Fowler himself masterfully explains the need for the, "Change Bidirectional Association to Unidirectional," refactoring: "Bidirectional associations force an interdependency between the two classes. Any change to one class may cause a change to another. If the classes are in separate packages, you get an interdependency between the packages. Many interdependencies lead to a tightly coupled system, in which any little change leads to lots of unpredictable ramifications."

Forged precisely and singularly to fight ripple effect, this is the first of the four best refactorings. Unfortunately, Fowler artificially restricts this refactoring to class-level when it effortlessly extends to all. Fowler further constrains the refactoring by suggesting its application only between two mutually dependent elements when this offers just a specific case of the more general circular dependency, in which any number of elements ultimately form a dependency loop, as in: A → B → C → D → A. Eliminating bidirectional and circular dependencies between methods, classes and packages improves program structure because it usually reduces the number and length of transitive dependencies clawing at a program. This is a first-rate refactoring.

The curiously un-sung, "Remove Middle Man," holds that if class A depends on B and B depends on C then refactor so that A depends on both B and C. Syntactically, at least, this is the very definition of reducing transitive dependency length and so wins this refactoring a place in the prizes. Again, Fowler constrains the scope of this refactoring somewhat unnecessarily. Firstly, he discusses only delegates - a role unimportant to syntactic analysis - when it potentially applies to all transitive dependencies regardless of class role. Secondly, he limits the scope to classes when it applies to all structural elements: method, class and package. Thirdly, he offers the example of only three elements where this shy refactoring reveals its benefit least. Reducing the single transitive dependency A → B → C → D → E → F to the three transitive dependencies A → B, A → C → D and A → E → F showcases far greater benefit than the example cited (and two steps closer to sunburst) with little loss of generality. Despite these caveats, however, the refactoring captures a truly essential idea.

"Extract Interface," might, at first, seem an element-creation refactoring rather than a transformational refactoring, but again: what is the primary purpose of this refactoring? It does not simply create an interface which then affects little but the class from which it peels. Instead, it creates an interface to act as new target for all those other classes whose dependencies previously fell on some methods of the original class: its primary purpose is to deflect dependencies.

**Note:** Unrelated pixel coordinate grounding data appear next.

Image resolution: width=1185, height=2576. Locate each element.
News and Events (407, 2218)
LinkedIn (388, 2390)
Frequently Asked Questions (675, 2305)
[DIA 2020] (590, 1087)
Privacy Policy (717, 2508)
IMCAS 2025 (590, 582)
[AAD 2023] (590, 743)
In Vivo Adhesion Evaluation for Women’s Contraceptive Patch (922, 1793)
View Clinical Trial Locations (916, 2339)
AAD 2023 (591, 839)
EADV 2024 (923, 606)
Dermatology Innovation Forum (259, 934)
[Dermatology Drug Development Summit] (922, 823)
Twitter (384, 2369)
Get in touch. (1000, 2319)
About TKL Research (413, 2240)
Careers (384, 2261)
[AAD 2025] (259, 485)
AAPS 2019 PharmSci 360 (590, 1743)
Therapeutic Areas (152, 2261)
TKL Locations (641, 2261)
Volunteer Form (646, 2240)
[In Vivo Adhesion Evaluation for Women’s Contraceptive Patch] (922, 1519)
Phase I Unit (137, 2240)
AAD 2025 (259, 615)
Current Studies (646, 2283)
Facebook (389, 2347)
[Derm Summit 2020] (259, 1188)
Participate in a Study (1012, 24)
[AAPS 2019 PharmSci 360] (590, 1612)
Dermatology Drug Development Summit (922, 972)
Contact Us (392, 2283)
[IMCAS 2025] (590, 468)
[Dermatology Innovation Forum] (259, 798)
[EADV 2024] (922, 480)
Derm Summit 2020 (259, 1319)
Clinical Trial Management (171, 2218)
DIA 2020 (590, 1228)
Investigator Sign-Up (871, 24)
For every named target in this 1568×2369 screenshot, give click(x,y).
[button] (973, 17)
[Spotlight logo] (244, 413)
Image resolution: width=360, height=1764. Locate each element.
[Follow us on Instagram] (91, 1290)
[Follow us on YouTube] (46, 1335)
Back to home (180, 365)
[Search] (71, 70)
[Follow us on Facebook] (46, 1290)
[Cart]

Being thus dependency-oriented, the refactoring comfortably sits in the transformational pigeonhole. And what a transformation! The reasons are subtle, but because interfaces lack implementation and hence lack implementation dependencies, the, "Extract interface," refactoring has more power to reduce program depth than any other. It, too, rightly claims to be one of the, "Best," refactorings.

Table 5, then, presents these three best ripple-effect refactorings: each reduces program depth and makes a program less costly to patch and upgrade better than other refactorings. Of course, this does not imply the encouragement of blind application. Superfluous interface and artificially snipped dependency can create costly chaos if pushed too far; the most well-worn tool in the experienced programmer's toolbox remains prudence. Nevertheless, programs under-interfaced and over-dependent proliferate far more widely today than those at the other end of the spectrum, whatever this says about modern software development.

Refactoring Method Class Package
Remove Middle Man T
Change Bidirectional Association
to Unidirectional
T
Extract Interface T

Table 5: The three best ripple-effect refactorings.

As a bonus, the difference between tables 4 and 5 also present the very worst syntactical refactorings: the almost inexcusable, "Hide Delegate," and the CV-freshening, "Change Unidirectional Association to Bidirectional."

Which refactorings best clarify element and relationship meaning?

This, however, compiles only three of the four best refactorings: the three best syntactic refactorings. What is the fourth and best semantic refactoring?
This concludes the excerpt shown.